* GIVEN RECORDS:

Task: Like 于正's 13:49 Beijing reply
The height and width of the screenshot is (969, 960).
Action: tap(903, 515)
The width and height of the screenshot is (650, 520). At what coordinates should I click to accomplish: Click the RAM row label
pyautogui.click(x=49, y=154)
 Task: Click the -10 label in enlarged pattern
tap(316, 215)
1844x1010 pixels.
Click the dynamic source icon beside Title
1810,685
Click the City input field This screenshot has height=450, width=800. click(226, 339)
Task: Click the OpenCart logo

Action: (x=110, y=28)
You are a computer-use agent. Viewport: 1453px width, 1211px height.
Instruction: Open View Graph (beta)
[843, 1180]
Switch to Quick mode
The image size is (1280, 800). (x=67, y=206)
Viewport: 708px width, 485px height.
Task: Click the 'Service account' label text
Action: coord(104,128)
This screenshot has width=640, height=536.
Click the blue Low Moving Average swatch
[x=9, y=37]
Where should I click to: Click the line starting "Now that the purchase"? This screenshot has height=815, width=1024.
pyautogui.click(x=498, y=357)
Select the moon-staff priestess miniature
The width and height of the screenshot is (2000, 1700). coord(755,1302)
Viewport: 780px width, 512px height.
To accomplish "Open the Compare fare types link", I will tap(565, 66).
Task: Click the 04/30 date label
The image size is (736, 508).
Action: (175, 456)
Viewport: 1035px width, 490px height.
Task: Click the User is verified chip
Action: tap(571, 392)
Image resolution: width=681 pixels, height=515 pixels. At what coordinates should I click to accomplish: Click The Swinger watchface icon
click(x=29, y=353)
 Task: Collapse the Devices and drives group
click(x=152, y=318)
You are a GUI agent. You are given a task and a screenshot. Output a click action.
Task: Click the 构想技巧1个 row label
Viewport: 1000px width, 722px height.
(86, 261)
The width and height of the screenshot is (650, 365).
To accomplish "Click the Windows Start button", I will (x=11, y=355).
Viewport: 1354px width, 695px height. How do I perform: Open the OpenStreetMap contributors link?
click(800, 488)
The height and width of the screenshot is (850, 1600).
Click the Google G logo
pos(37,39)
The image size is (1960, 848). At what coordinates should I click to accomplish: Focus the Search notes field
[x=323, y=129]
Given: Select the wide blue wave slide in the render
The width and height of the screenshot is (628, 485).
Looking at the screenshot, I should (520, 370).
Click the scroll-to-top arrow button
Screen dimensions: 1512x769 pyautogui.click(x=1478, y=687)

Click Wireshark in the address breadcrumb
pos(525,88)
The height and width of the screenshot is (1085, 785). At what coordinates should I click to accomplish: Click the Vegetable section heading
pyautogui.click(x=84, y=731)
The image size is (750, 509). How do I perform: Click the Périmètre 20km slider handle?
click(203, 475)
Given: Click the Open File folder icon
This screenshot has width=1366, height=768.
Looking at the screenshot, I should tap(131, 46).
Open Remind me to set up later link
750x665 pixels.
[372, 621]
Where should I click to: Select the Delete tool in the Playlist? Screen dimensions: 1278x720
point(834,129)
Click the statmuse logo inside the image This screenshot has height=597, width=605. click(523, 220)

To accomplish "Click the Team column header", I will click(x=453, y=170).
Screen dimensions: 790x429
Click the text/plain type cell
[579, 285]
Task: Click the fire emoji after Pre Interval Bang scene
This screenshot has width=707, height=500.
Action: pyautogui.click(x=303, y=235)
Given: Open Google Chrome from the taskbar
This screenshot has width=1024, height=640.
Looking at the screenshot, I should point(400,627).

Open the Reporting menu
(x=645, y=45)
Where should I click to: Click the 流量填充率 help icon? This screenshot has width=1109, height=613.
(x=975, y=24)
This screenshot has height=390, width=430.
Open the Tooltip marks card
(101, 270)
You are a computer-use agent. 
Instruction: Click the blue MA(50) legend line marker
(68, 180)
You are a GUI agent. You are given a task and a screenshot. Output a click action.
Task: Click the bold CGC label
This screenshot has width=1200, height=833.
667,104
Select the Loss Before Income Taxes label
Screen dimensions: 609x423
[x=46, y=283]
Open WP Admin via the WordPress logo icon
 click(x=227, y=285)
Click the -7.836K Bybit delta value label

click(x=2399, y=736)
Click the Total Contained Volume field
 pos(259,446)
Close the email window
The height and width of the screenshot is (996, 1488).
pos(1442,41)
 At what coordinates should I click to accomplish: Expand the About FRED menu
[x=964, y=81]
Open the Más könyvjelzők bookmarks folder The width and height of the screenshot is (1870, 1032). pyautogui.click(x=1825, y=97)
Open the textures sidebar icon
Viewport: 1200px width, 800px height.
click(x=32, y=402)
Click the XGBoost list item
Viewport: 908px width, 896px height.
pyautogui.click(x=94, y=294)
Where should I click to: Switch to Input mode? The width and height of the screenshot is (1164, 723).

* INSTRUCTIONS TO FOLLOW: Since only part of the listing is wanted, copy exactly the lines from the one holding "The image size is (736, 508)." to the one holding "The height and width of the screenshot is (850, 1600).", both included.

* RESPONSE AREA:
The image size is (736, 508).
Action: (175, 456)
Viewport: 1035px width, 490px height.
Task: Click the User is verified chip
Action: tap(571, 392)
Image resolution: width=681 pixels, height=515 pixels. At what coordinates should I click to accomplish: Click The Swinger watchface icon
click(x=29, y=353)
 Task: Collapse the Devices and drives group
click(x=152, y=318)
You are a GUI agent. You are given a task and a screenshot. Output a click action.
Task: Click the 构想技巧1个 row label
Viewport: 1000px width, 722px height.
(86, 261)
The width and height of the screenshot is (650, 365).
To accomplish "Click the Windows Start button", I will (x=11, y=355).
Viewport: 1354px width, 695px height. How do I perform: Open the OpenStreetMap contributors link?
click(800, 488)
The height and width of the screenshot is (850, 1600).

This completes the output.